— START OF Provided records —
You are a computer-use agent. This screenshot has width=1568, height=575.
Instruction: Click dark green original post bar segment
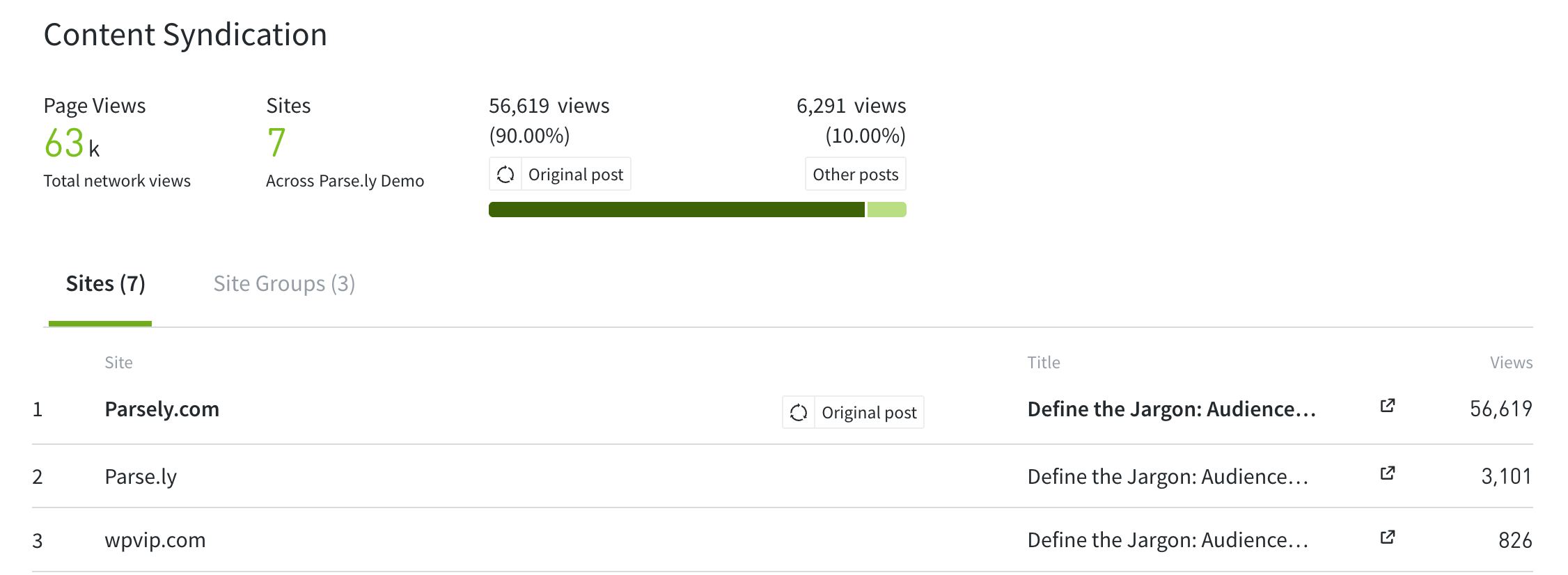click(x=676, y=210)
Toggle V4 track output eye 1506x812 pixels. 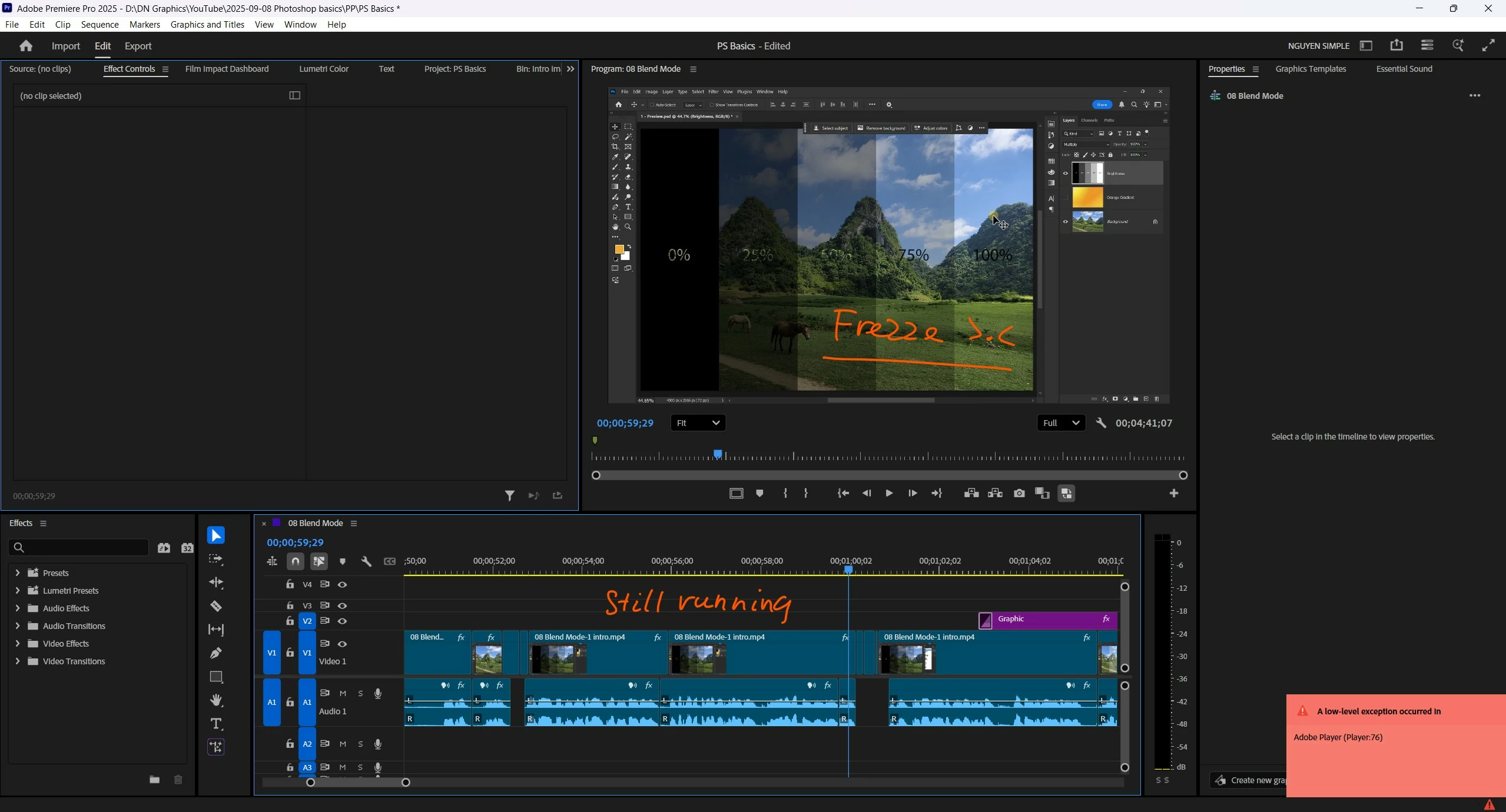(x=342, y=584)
— END OF Provided records —
— START OF Provided records —
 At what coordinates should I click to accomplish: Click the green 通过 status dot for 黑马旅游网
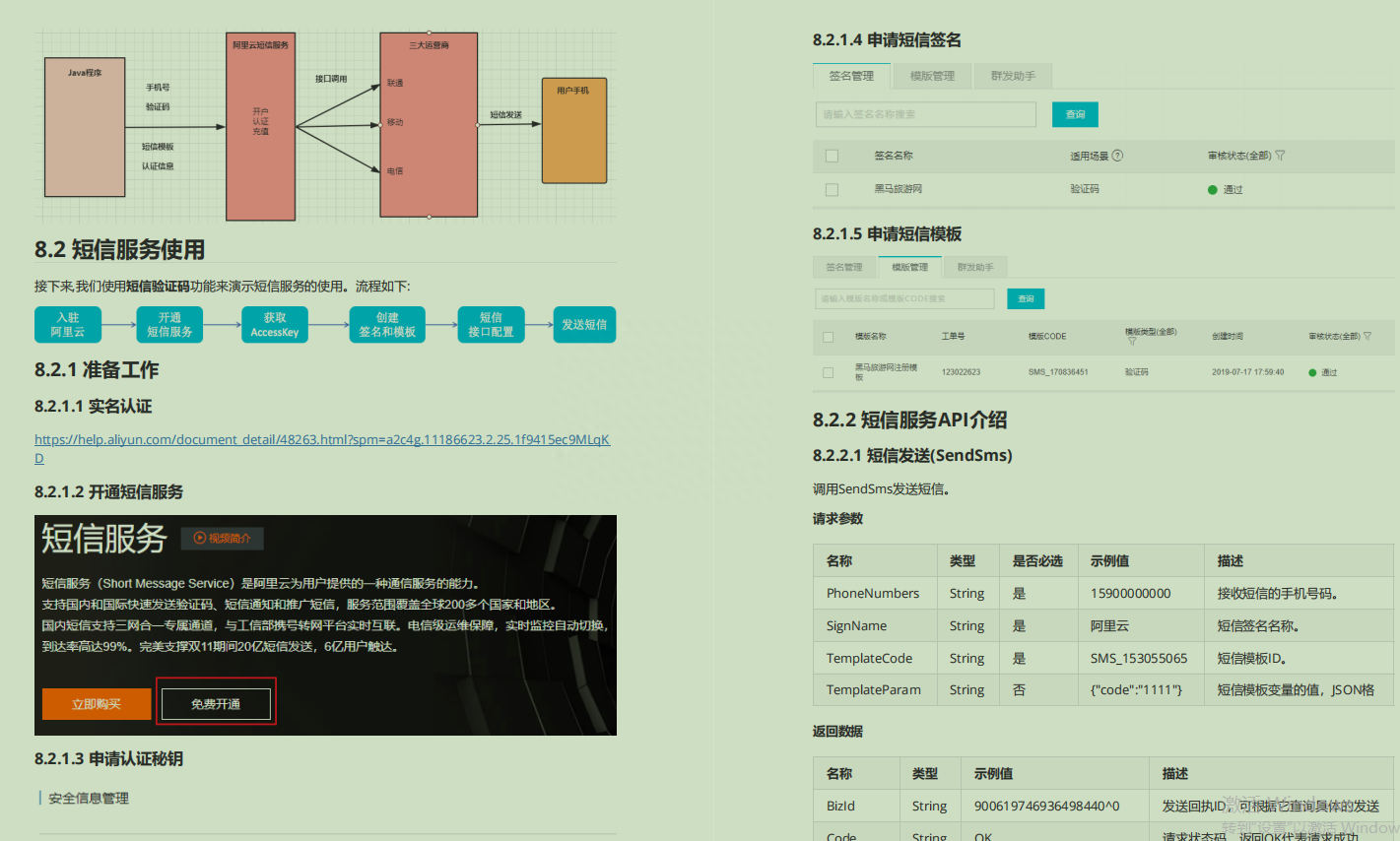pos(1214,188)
— END OF Provided records —
**Your goal**
Please pull together each line in the rows above that contains the word "green" and copy it out in full.

**Task solution**
Instruction: Click dark green original post bar segment
 At what coordinates should I click to accomplish: Click the green 通过 status dot for 黑马旅游网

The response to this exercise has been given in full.